**TASK REQUIREMENTS**: Beginning at the line that contains "Task: Click the Print Diagram printer icon", repeat each line exactly through the last one of the records below, and leave out the pictures.

%%

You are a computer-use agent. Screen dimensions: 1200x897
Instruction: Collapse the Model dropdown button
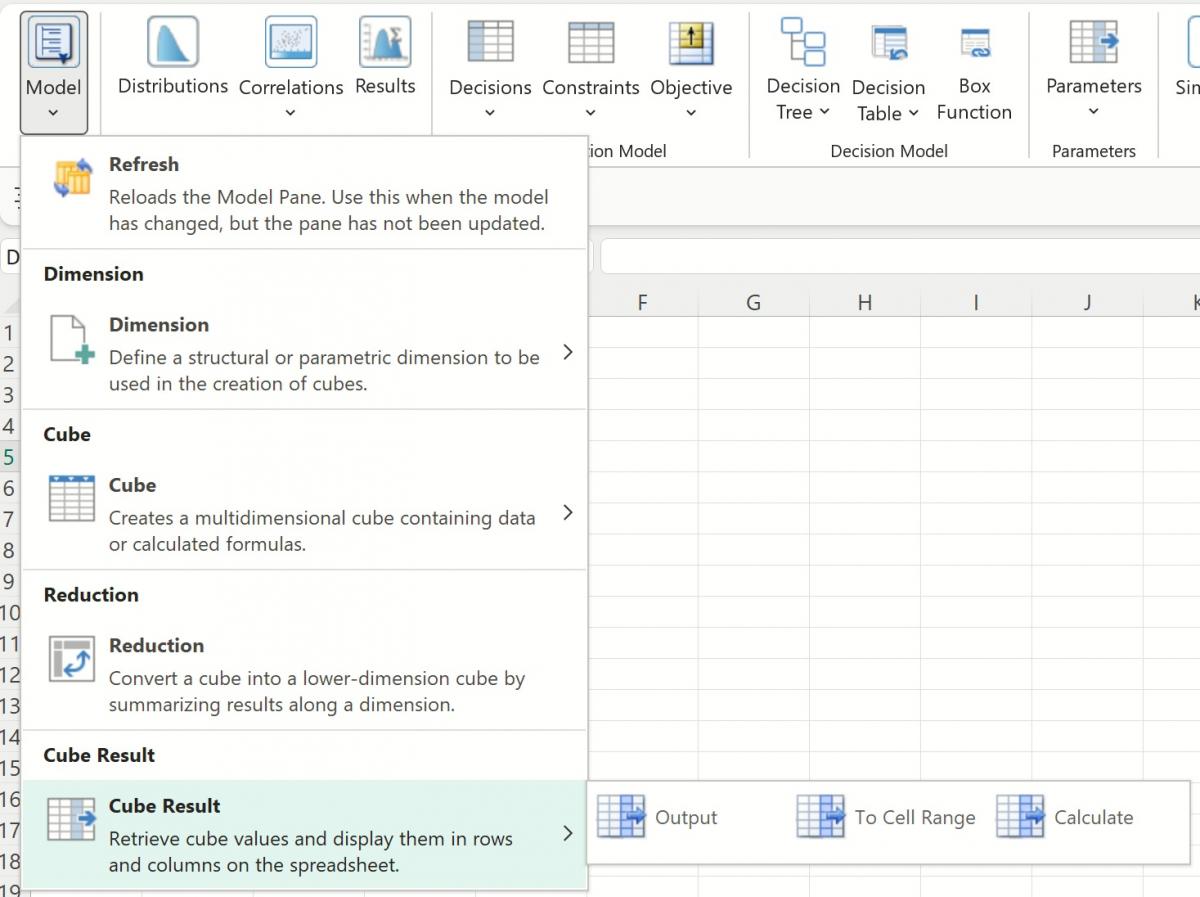click(x=54, y=73)
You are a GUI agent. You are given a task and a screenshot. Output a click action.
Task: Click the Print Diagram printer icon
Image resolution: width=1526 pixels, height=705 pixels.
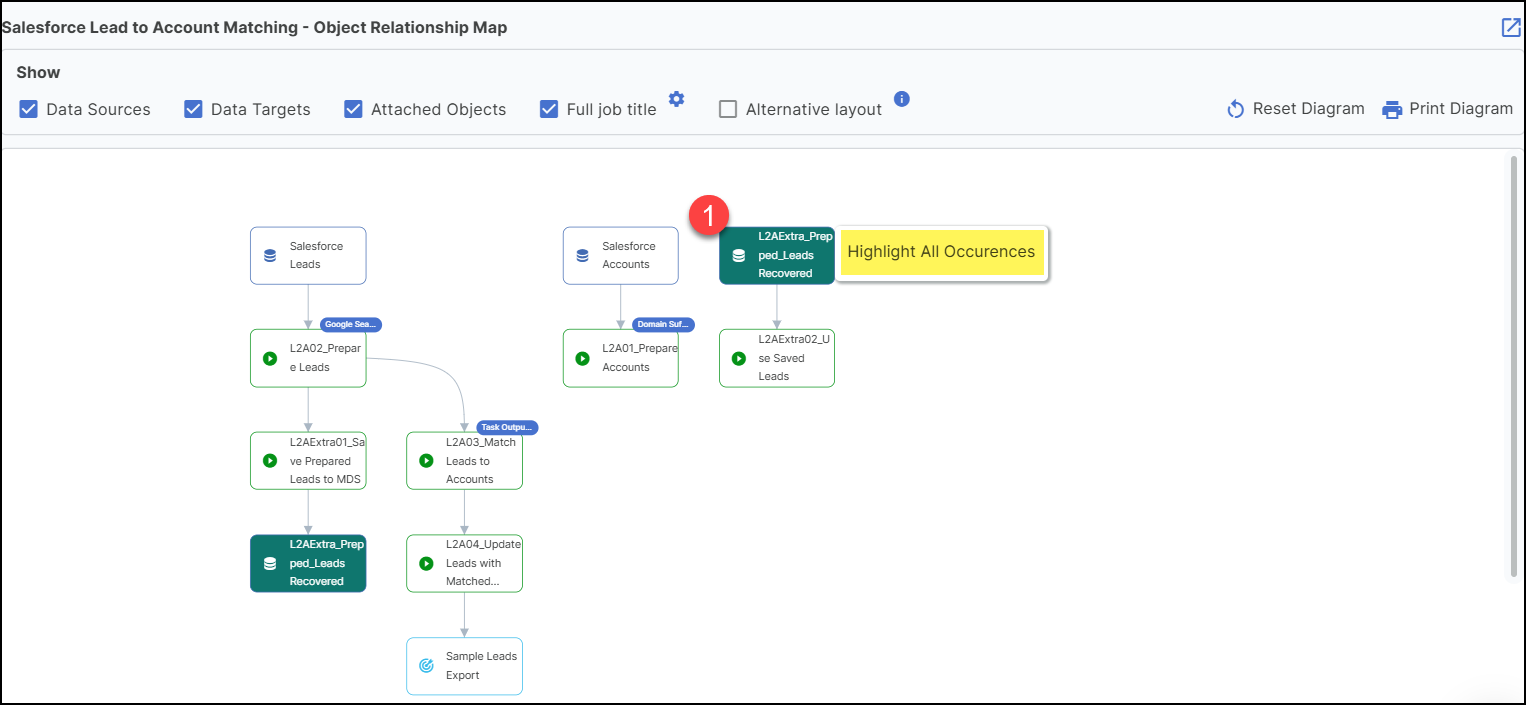point(1392,109)
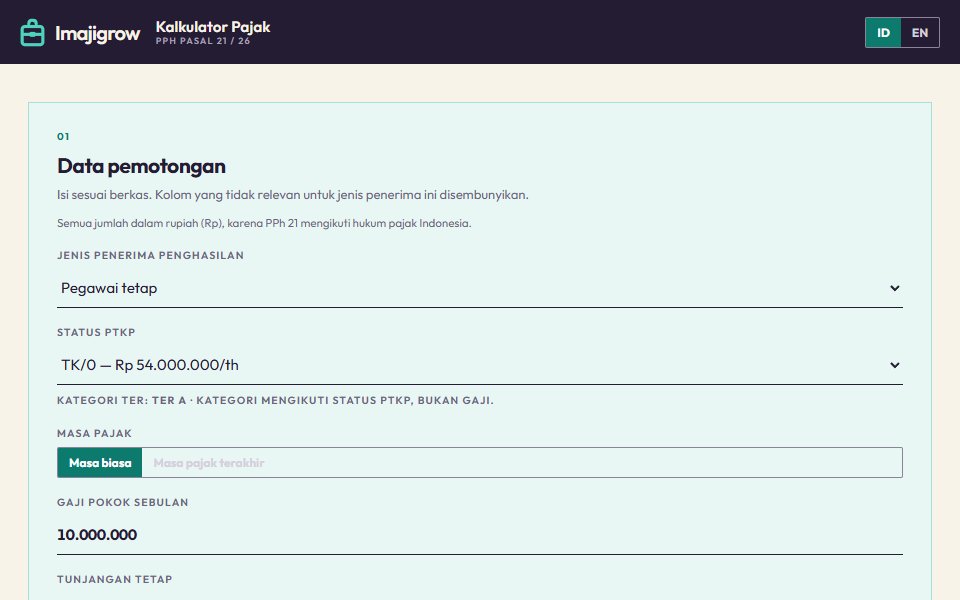
Task: Click the Imajigrow brand name
Action: 97,33
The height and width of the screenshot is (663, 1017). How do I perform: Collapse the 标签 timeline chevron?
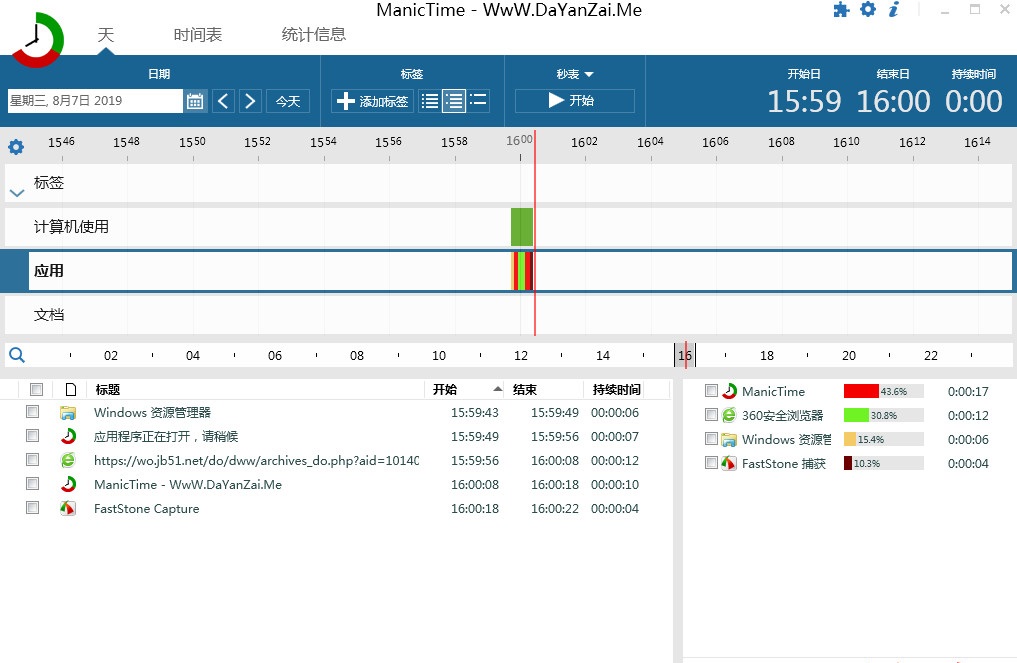pyautogui.click(x=16, y=192)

%%

**RESPONSE**:
Task: Click the Print Diagram printer icon
Image resolution: width=1526 pixels, height=705 pixels.
point(1392,109)
Task: Click the Imajigrow brand name
Action: 97,33
The height and width of the screenshot is (663, 1017). How do I perform: Collapse the 标签 timeline chevron?
pyautogui.click(x=16, y=192)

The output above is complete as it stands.